Material provided >>
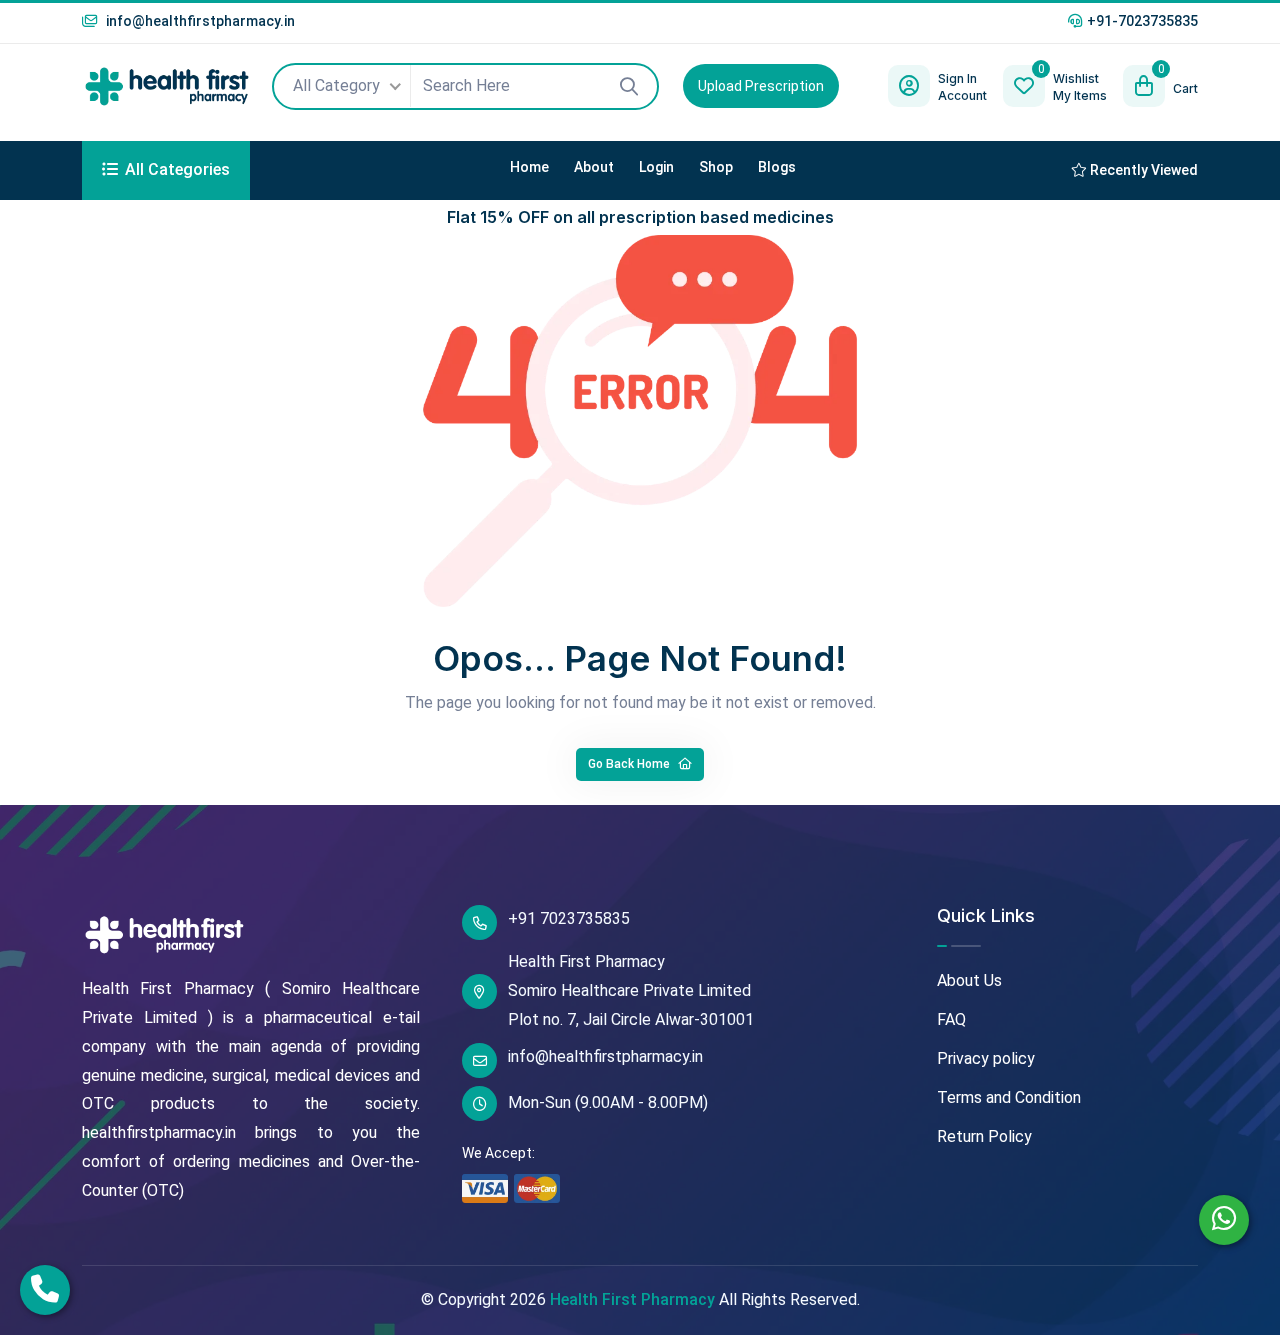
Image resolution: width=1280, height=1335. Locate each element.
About (594, 167)
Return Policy (984, 1136)
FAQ (951, 1019)
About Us (969, 980)
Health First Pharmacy (632, 1299)
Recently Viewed (1142, 170)
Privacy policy (986, 1058)
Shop (716, 167)
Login (656, 167)
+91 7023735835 (569, 918)
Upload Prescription (761, 86)
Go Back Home (630, 764)
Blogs (777, 167)
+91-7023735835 (1142, 21)
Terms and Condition (1009, 1097)
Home (529, 167)
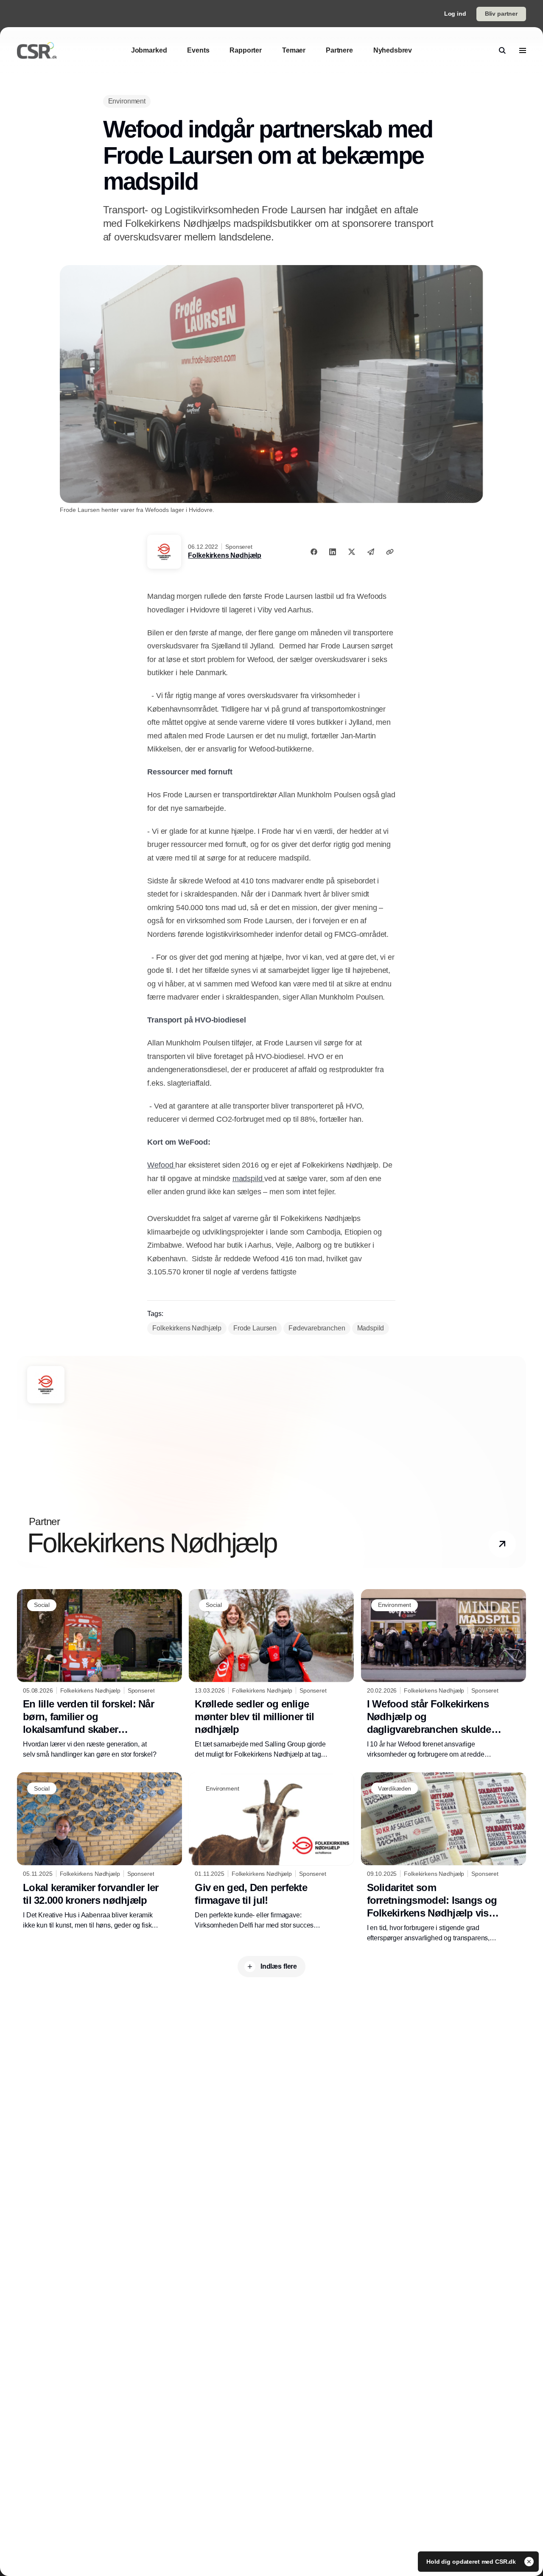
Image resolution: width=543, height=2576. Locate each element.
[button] (502, 1544)
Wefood (161, 1165)
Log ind (455, 13)
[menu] (522, 50)
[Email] (371, 551)
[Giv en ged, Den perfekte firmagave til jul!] (271, 1851)
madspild (248, 1178)
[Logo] (37, 50)
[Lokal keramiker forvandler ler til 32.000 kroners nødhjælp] (99, 1851)
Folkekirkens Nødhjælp (224, 555)
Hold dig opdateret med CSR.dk (472, 2561)
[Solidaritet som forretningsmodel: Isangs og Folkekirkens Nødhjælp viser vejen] (443, 1857)
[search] (502, 50)
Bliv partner (501, 13)
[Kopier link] (390, 552)
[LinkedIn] (332, 551)
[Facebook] (314, 551)
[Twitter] (351, 551)
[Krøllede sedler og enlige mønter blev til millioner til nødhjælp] (271, 1674)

Action item >> Drop the images and quote the entries word for word.

Task response >>
Image resolution: width=1280, height=1335. Locate each element.
About (594, 167)
Return Policy (984, 1136)
FAQ (951, 1019)
About Us (969, 980)
Health First Pharmacy (632, 1299)
Recently Viewed (1142, 170)
Privacy policy (986, 1058)
Shop (716, 167)
Login (656, 167)
+91 7023735835 (569, 918)
Upload Prescription (761, 86)
Go Back Home (630, 764)
Blogs (777, 167)
+91-7023735835 (1142, 21)
Terms and Condition (1009, 1097)
Home (529, 167)
Image resolution: width=543, height=2576. Locate each element.
[button] (502, 1544)
Wefood (161, 1165)
Log ind (455, 13)
[menu] (522, 50)
[Email] (371, 551)
[Giv en ged, Den perfekte firmagave til jul!] (271, 1851)
madspild (248, 1178)
[Logo] (37, 50)
[Lokal keramiker forvandler ler til 32.000 kroners nødhjælp] (99, 1851)
Folkekirkens Nødhjælp (224, 555)
Hold dig opdateret med CSR.dk (472, 2561)
[Solidaritet som forretningsmodel: Isangs og Folkekirkens Nødhjælp viser vejen] (443, 1857)
[search] (502, 50)
Bliv partner (501, 13)
[Kopier link] (390, 552)
[LinkedIn] (332, 551)
[Facebook] (314, 551)
[Twitter] (351, 551)
[Krøllede sedler og enlige mønter blev til millioner til nødhjælp] (271, 1674)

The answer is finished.